The stereographic projection is where one is looking at the sphere from a point opposite to a tangent plane. Great circles cross the equator at diametrically opposite points, and angles are preserved.
1.
http://www.redicecreations.com/ul_img/4 ... ation1.jpg : The diagrams with lines are pretty much like showing 2-spheres with circles representing rotation. This one with rays coming out the end of it, like (1), is a stereographic projection of a 3-sphere, with great circles representing the tracks that different points would follow as the sphere rotates.
2.
http://upload.wikimedia.org/wikipedia/c ... _coord.PNG : This is a fairly unnatural view of the 3-sphere, but it's meant to show sections in different axies, of some projection of it. Like (1), it ia a stereographic projection, but here the circles represent intersections of 3-flats crossing the 3-sphere. You can see 'lattitude' (red), 'longitude (blue)', of the ordinary 2-sphere cross-section, and the green one represents sections from "front to back", which appear variously as full spheres. The whole lot are joined in the main picture.
3.
http://upload.wikimedia.org/wikipedia/c ... sphere.png : This view here is an isometric view, of slices of the sphere in the correct depth position. It's rather like if you took photos of slices of a tomato, and arranged them at the right distances according to the slices. Of course it would look pretty much like the original.
HOPF FIBRATION.
You could read 3-space as x,y,z, where z is height, y is forward, and x is across. A wheel would stand as a circle in the yz plane. You could ride the wheel, in the fashion of the "B.C. " cartoons, by standing on the axle. Pushing down on an axle arm would make you turn in that direction. In four dimensions, you have an extra axis w. You still stand on what is perpendicular to front/height, (y,z), that is w,x.
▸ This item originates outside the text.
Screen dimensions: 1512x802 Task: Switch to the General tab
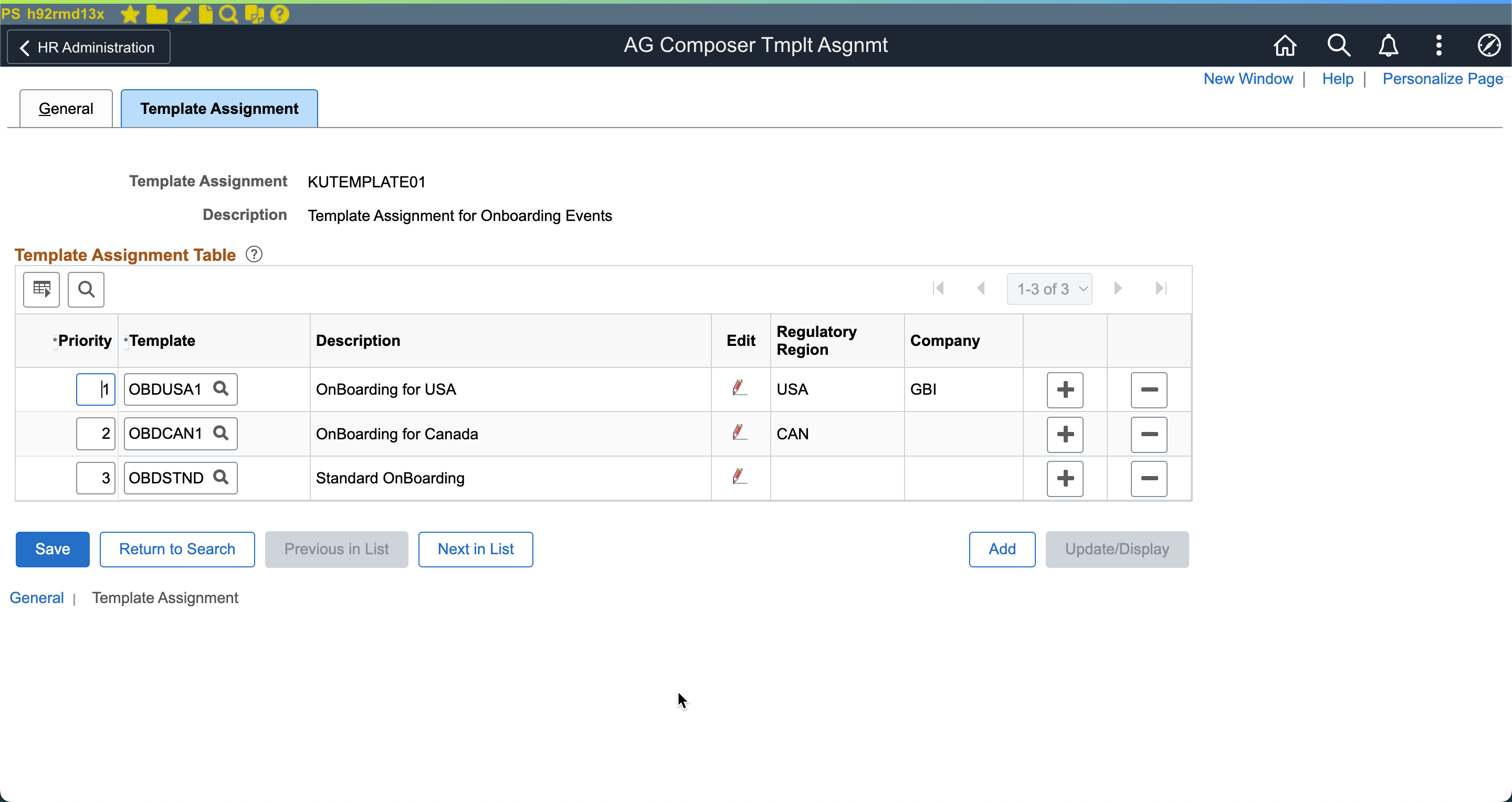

But steering is now not just pushing down on the -x, +x, but on anywhere on the circle. Think of flying in a flight-sim, where there is no gravity. You can steer to anywhere in front of you by a point on a clockface. Well, basically the sky becomes a map of the ground, and the axies are w,x (up, left), and y (forward).
Because wx is a 2-space, you can put another circle in there, and rotate that too. When the rotation rates of wx, and yz are equal, every point on the sphere goes around the centre exactly once in a revolution. That is, the track of any point is a circle that contains the origin. These lines do not cross, and look like fibres (the hairy-ball thing says you can comb a hairy sphere if the sphere is in an even dimension).
If you are familiar with complex numbers, all of this becomes apparent when one considers a point X = w+xi, Y = y+iz. When one uses a rotation in the form of cis(wt) = exp(iwt), where w is a speed (omega), and t is a time function), then the effect is that every point will go around the centre, and that if points A, B pass through a common point C, then they pass through each other too: ie the tracks are simple circles. Combing the hairy ball is a matter of finding these circles. One sees also that it applies to the shere (ball) in 2D, 4D, 6D, etc, but not the odd dimensions.
This rotation is different to its mirror image, that is, if one reflects wx, yz in the plane z=0, then wx remains positive, but yz reverses. Points still go around but along different fibres.
Hopf fibration is fairly important, because this is the tracts followed by a single multiplication of 'quarterions'. Every rotation in four dimensions, can be made of a pair of quarterion rotations, ie any point P becomes Q by aPb, where a and b are quarterions.